Tuesday, October 17, 2006

Expungement and the Expectation of Privacy

The NY Times has a fascinating story about expungement, which in theory is used at sentencing to give people, often youths who committed minor crimes, a clean slate so as not to mark them for life, recognizing the prospect of rehabilitation. In the electronic age, things are apparently changing according to the Times reporter, Adam Liptak:

But real expungement is becoming significantly harder to accomplish in the electronic age. Records once held only in paper form by law enforcement agencies, courts and corrections departments are now routinely digitized and sold in bulk to the private sector. Some commercial databases now contain more than 100 million criminal records. They are updated only fitfully, and expunged records now often turn up in criminal background checks ordered by employers and landlords.

Mike has made a point of discussing Technocorrections lately, and his references usually refer to restraints on liberty within the context of our public institutions, etc. This issue is not altogether different.

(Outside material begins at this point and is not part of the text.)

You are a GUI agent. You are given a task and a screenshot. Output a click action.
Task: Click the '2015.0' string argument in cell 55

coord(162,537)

In this case, as the article notes, the restraints are private sector-based, and some might think it unintended, careless and inadvertent, although the uses of the data are not. After all, the digitized records of arrests and convictions could/should be corrected in the private databases by removing the record once the conditions for expungement are met. Naturally, it appears that the vigor in getting the record in the first place exceeds the vigor in updating/expunging the record.

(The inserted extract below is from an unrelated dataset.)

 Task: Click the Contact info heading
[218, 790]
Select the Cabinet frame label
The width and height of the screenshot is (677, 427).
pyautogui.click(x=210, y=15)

This raises lots of interesting issues including what is/should be freely available. Will expungement cease to be a bargaining chip in plea negotiations? How about the entire issue of restricted access to criminal history records, already substantially eroded for sex offenders?

Back to the issue of expungement. Let’s leave the last word to Margaret Colgate Love, always a thoughtful observer. “It does reveal,” Ms. Love said, “how perilous it is to build a public policy on a lie.”